One Ingredient, Endless Possibilities
Tofu comes in many shapes and sizes. The versatile ingredient can be baked, grilled, stir-fries, cooked or even served as a sauce, shake, or salad dressing. Depending on how you want to use it, you can buy extra soft, soft, firm, or extra firm tofu. Thanks to its subtle flavor you can use it to make savory as well as sweet dishes, making this food chameleon even more colorful.
Japanese Tofu Dishes
As mentioned above, bean curd offers endless possibilities as an ingredient. From traditional dishes like miso soup or nabe to Chinese-derived recipes such as mabo-dofu, Japan is the tofu lover’s paradise. Sometimes tofu isn’t just an ingredient, but the whole dish! Some of the most popular tofu dishes in Japan include:
- Hiyayakko, soft tofu served with grated ginger, green onions, or bonito flakes and topped with soy sauce. Especially in summer, this treat is a must-try!
- Agedashi-dofu, cubes of fried tofu topped with a kelp-dashi-based sauce. A healthy and filling snack! Perfect for the health-conscious traveler.
- Atsuage or Namaage, thick deep-fried slices of tofu. If you don’t love tofu already, you definitely will after tasting this crunchy delight!
Aside from being incredible versatile, tofu is also extremely healthy.
As already mentioned, the superfood is gluten-free and low on calories. It further contains no cholesterol and is an excellent source of amino acids, protein, iron, and calcium. Tofu is also a good source of magnesium, copper, zinc and vitamin B1, reducing the risk of many lifestyle-related health conditions.
Where to find?
If you’re planning to visit Japan and would like to try some quality tofu, fear not! Tofu is everywhere.
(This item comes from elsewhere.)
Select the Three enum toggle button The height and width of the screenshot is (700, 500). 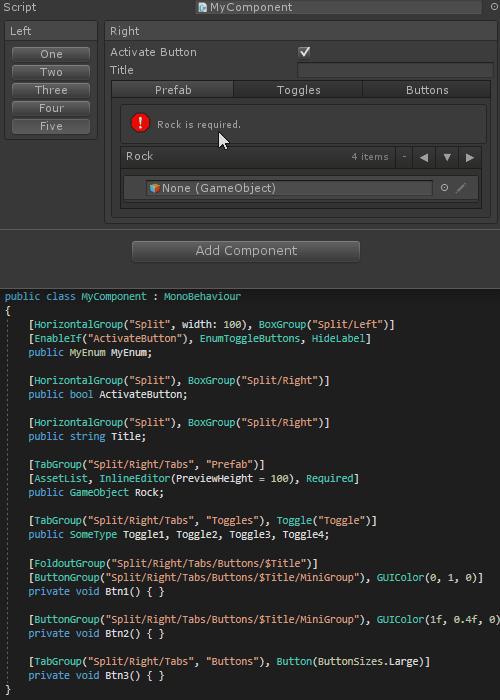pyautogui.click(x=51, y=90)

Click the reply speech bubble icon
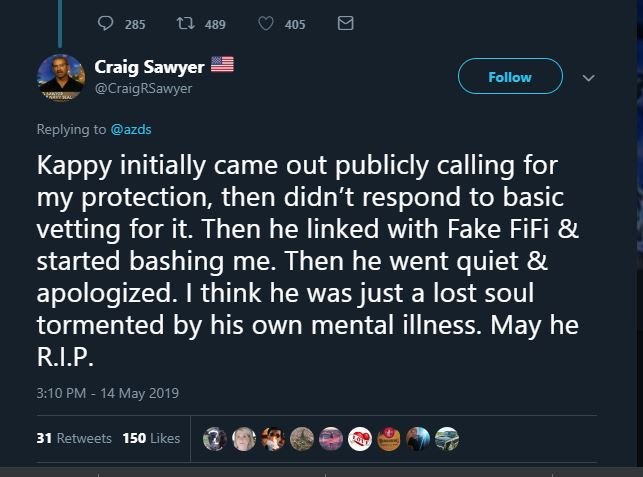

You can find it in any supermarket to try your hand at some home-made hiyayakko and many restaurants have at least one tofu dish at offer. Of course, if you want to try tofu in all its flavors, you can always opt for one of the many restaurants specializing in tofu! Countless tofu creations await you! Tofu is tasty, inexpensive and, best of all, incredibly healthy. Part of Japanese culture, you should definitely give it a try when you visit.